Writer: Meghan Tyler
Director: Mehmet Ergen
There are some historical subjects that, when used as the setting for a play, one would assume would lend an air of solemn gravitas, soul-wrenching catharsis, or deep philosophical exploration. One such setting would be Northern Ireland at the height of the Troubles. What you might not expect is a deeply macabre, occasionally wild comedy involving chain saws and puppets.
Meghan Tyler’s Crocodile Fever starts off simply enough. The fastidious Alannah (Rachael Rooney) has been left at the family’s Armagh home looking after her invalid father, who “accidentally” fell down some stairs while in the custody of British soldiers. Alannah’s rigid, controlled life is upended by the return of wayward sister Fianna (Tyler) after years away, some of which have been spent in prison and others gun-running for the IRA.

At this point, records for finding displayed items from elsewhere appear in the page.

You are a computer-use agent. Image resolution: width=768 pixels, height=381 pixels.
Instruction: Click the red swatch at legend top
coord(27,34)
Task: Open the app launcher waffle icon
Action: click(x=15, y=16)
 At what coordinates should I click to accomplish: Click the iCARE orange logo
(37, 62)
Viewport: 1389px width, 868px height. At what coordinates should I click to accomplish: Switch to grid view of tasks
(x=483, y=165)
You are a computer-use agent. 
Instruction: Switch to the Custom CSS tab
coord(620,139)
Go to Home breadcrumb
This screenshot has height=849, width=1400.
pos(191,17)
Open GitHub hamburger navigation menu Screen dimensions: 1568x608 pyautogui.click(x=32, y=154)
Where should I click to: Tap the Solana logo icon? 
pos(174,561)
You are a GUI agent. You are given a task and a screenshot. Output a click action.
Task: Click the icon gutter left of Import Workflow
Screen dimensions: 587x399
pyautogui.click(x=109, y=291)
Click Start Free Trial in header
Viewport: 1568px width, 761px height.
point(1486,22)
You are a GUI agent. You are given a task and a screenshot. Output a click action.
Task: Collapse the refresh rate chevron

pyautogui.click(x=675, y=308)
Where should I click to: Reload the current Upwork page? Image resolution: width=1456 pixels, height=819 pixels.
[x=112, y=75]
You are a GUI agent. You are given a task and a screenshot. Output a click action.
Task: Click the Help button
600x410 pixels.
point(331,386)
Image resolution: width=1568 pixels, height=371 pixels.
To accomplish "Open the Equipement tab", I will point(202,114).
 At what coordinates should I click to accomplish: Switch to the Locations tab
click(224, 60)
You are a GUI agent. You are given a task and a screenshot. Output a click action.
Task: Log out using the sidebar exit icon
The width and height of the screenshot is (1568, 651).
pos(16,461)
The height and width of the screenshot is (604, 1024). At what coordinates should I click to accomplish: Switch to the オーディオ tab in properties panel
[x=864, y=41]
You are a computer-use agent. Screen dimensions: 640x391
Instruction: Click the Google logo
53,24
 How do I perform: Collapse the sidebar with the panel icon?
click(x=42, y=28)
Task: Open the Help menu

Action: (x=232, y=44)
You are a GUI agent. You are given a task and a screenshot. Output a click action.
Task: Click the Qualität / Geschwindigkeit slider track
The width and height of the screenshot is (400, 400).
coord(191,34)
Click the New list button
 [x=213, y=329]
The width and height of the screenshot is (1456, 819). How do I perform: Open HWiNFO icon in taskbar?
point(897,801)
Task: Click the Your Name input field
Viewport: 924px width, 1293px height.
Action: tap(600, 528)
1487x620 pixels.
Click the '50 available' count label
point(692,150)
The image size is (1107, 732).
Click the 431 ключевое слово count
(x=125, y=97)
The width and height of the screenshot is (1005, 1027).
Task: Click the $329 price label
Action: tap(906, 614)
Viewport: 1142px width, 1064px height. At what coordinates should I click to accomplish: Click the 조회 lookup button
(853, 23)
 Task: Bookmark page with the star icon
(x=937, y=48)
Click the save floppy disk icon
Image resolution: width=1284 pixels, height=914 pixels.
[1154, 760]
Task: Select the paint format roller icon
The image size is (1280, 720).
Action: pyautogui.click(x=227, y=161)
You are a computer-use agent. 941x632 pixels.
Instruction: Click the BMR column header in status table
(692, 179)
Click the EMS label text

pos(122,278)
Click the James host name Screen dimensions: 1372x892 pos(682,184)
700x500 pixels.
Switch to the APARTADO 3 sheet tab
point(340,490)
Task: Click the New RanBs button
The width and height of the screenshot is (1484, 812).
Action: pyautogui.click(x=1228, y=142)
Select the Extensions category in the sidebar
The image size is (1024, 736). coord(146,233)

Fianna’s anarchic bent and Alannah’s rigidity set up the comedy in the first act’s early stages as the sisters battle and jibe, affection for one another struggling to emerge from the strata of whatever coping mechanisms they have layered on over the years. It’s a whipcrack-smart script, paced effectively and undoubtedly helped by playwright Tyler’s embodiment of a character she clearly loved to write.
This feels like a play that needs a little more floor space than the Arcola’s main space can accommodate. With the theatre lightly reconfigured into a traverse space for this production, Merve Yörük’s set design dominates either end of the stage. What feels like an odd configuration at first becomes, in fact, a necessity for some of the more shocking elements that Act II has in store.
Before then, though, the tension and the humour escalate in equal measures. When Stephen Kennedy’s Da finally emerges from his upstairs room, the root of the daughters’ trauma becomes much clearer. There is little room for subtlety, but Kennedy’s portrayal of a menacing abuser is effective – so much so that, when Tyler’s script calls upon him to explicitly deliver a joke rather than continue the family’s darkly comedic banter, it feels unnecessary and counter to the pacing of the rest of the piece.
It is no spoiler to say that the sisters ultimately seek revenge for everything their father put them through. The path they go down, though, is such a wild one that it shocks almost as much as it amuses. Blood becomes a common theme from discussions of periods (much to Da’s consternation) to an increasingly drunk Alannah’s passion for supernatural revenge horror Carrie.
As the play descends into a similarly bloody act of revenge, Act II culminates in a coup de théâtre in which allegory is made flesh. It’s also one that suggests why Crocodile Fever is only now receiving its first London staging since the play’s Edinburgh debut in 2019. The closing scenes are unlike anything one might expect from any family drama, let alone one so firmly rooted in 1980s Armagh.
It’s to the company’s direct that, even when technology glitches dampen the impact of the play’s final moments, Crocodile Fever clamps itself so firmly to the audience’s throat.